It seems to have been almost required in the Del Rey “Best Of” series to start things off with the featured author’s first story, and this collection is no exception. Here that’s “The Metal Man” which is nothing special, an A. Merritt style story of extraterrestrial wonders found in obscure corners of the Earth, here Mexico. Williamson admits to, in this version, having written out the more florid prose of the story’s first appearance.

“Dead Star Station” has a space pirates, an orphan, and a cranky and unappreciated inventor, and something like a neutron star, the titular Dead Star. It’s kind of a science fiction analog of a sea story with Dead Star Station serving as sort of a lighthouse for ships navigating the Orion Passage, a danger zone of meteors and gas attracted by the star’s colossal gravitation.

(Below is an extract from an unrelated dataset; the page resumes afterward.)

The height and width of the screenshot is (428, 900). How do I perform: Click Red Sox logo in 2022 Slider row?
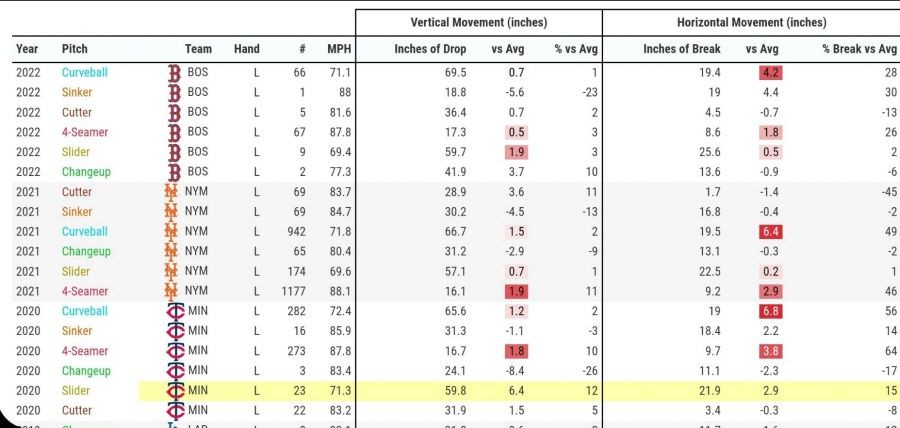tap(173, 152)
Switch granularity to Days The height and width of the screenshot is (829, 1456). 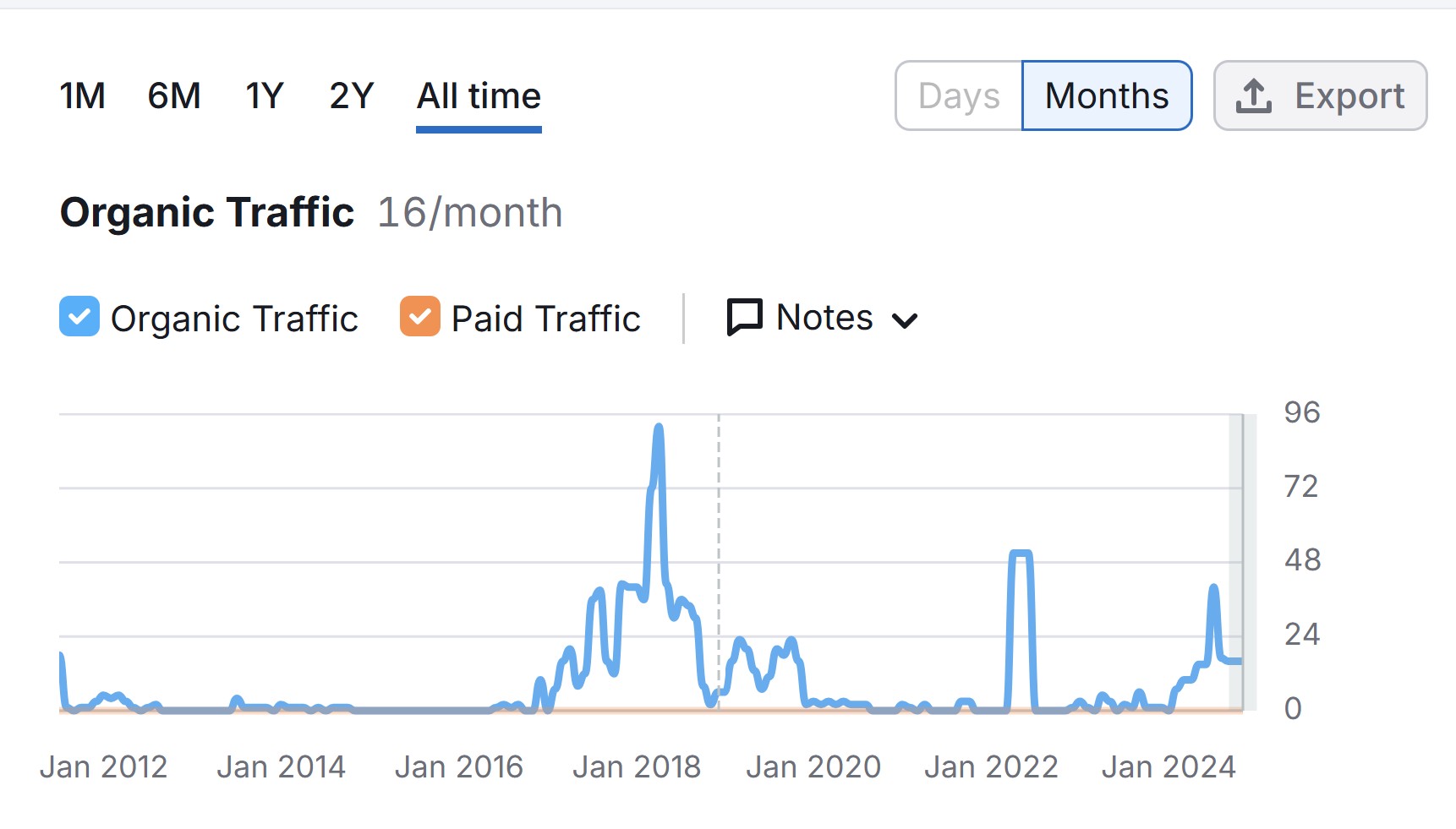(x=959, y=95)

“Nonstop to Mars” originally saw publication in Argosy, and it has the flavor of an aviation adventure story crossed with science fiction. A stunt flyer of old prop planes, rapidly becoming obsolete by the new rocket ships, literally rides the wind of an interstellar wind to Mars. That interplanetary tornado is caused by the Stellar Shell, an alien artifact that has landed on Mars and is pulling Earth’s atmosphere to the red planet to make it suitable for alien life. It’s an interesting reversal of Wells’ (a writer of much interest to Williamson) Martian invasion. There’s also a ludicrous romance between the flyer and a female astronomer. It’s also the first story in the collection that shows off Williamson’s seeming prescience. The Gayle Foundation, dedicated to studying and defeating the Stellar Shell’s theft of Earth’s air, tests rockets at Alamagordo, New Mexico. This is a 1939 story, and that area was, of course, in a few years destined to become very important in testing nuclear weapons and aerospace innovations. Now Williamson could have just been a booster for his native state, but I suspect he was influenced by Goddard’s rocket experiments in New Mexico which started in 1930.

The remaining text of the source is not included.